The sexes are separate with any given animal having two pairs of either ovaries or testes connected to either the third or fourth pair of kidneys. One genus, Micropilina, has apparently been recorded as brooding young in the distal oviduct and pallial groove, releasing the young when approximately 300 micrometers in diameter.

== Phylogenetic position ==
In 2006 a molecular study on Laevipilina antarctica suggested that extant Monoplacophora and Polyplacophora form a well-supported clade with the researched Neopilina closest to the chitons. The two classes in this new clade, with the proposed name Serialia, all show a variable number of serially repeated gills and eight sets of dorsoventral pedal retractor muscles.

This study contradicts the fossil evidence, which suggests that the Monoplacophora are the sister group to the remainder of the conchiferans, and that the cephalopods (squids, octopuses, and relatives) arose from within the monoplacophoran lineage.

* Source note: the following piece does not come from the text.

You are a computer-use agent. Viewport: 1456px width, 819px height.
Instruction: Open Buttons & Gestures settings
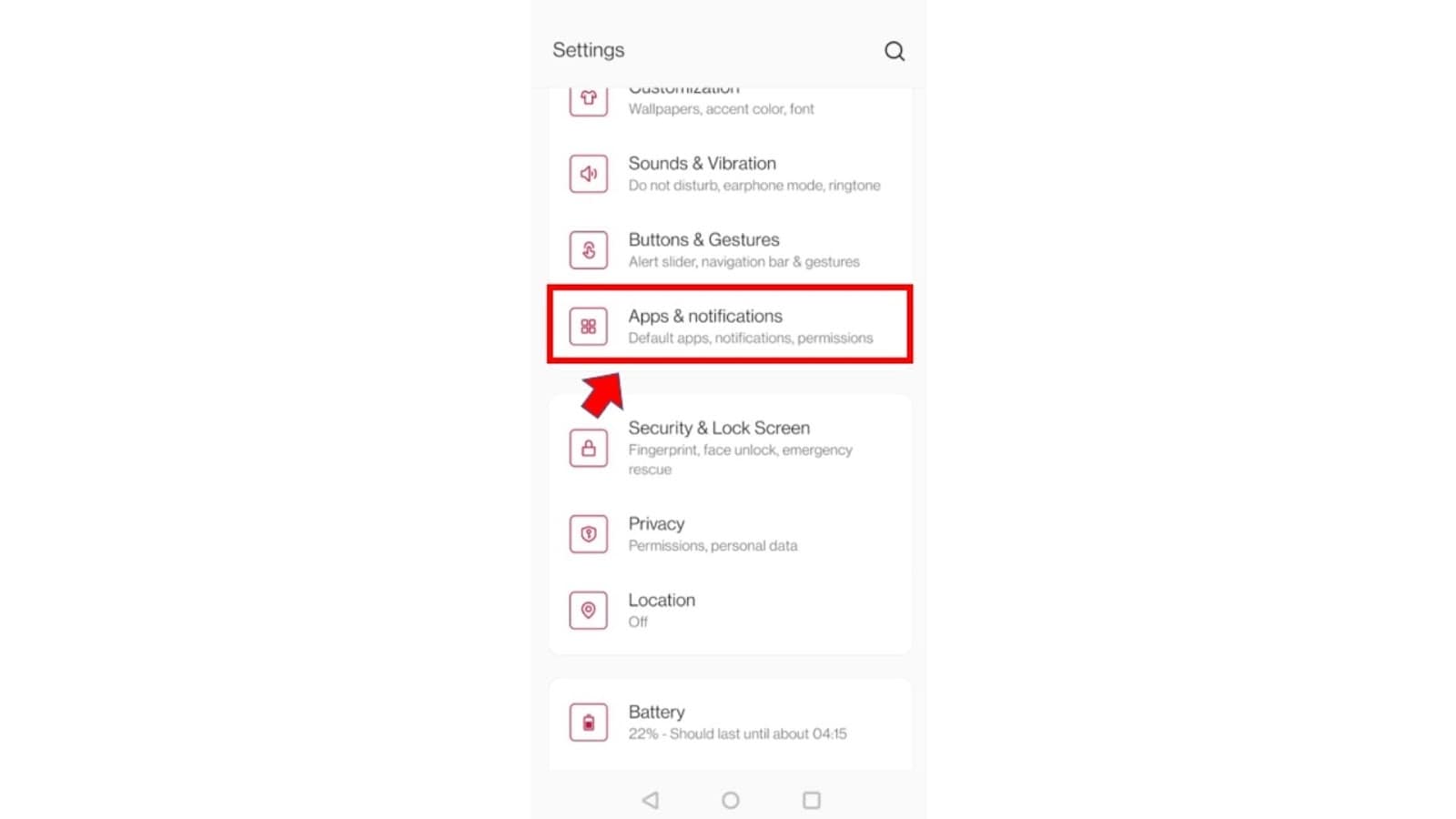click(730, 250)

However, some authors dispute this view and do not necessarily see modern Monoplacophora as related to their presumed fossil ancestors.

The concept of Serialia is supported by other molecular studies.

The fossil record does indicate that the ancestral mollusc was monoplacophoran-like and that the Polyplacophora arose from within the Monoplacophora - not the other way around. This could be reconciled if a secondary loss of shells caused a monoplacophoran body form to re-appear secondarily, which is plausible: At the very least, modern monoplacophorans are not closely related to vent-dwelling representatives from the Silurian.

Cambrian monoplacophoran Knightoconus antarcticus is hypothesised to be an ancestor to the cephalopods.

== Fossil species ==

Living families:
- Tryblidiida
  - Laevipilinidae
  - Micropilinidae
  - Monoplacophoridae
  - Neopilinidae

Extinct families:
- Tryblidiida
  - † Tryblidiidae von Zittel, 1899
- † Palaeacmaeidae (uncertain, as the Cambrian type species is a cnidarian. It is maintained here as a receptacle for the Paleozoic genus Parmophorella)
  - † Palaeacmaea Hall & Whitfield, 1872
  - † Parmophorella Matthew, 1886
  - † Knightoconus
    - † Knightoconus antarcticus
Many Cambrian-Devonian species have been described as "monoplacophorans", but the only fossil members of the crown group date to the Pleistocene.

The Taxonomy of the Gastropoda (Bouchet & Rocroi, 2005) (Note: "Classification and nomenclator of gastropod families" (2005b) Bouchet, P. (2005). "(online data ref)" reprinted from Bouchet & Rocroi (2005a)) also contains Paleozoic molluscs of uncertain systematic position. It is not known whether these were gastropods or monoplacophorans.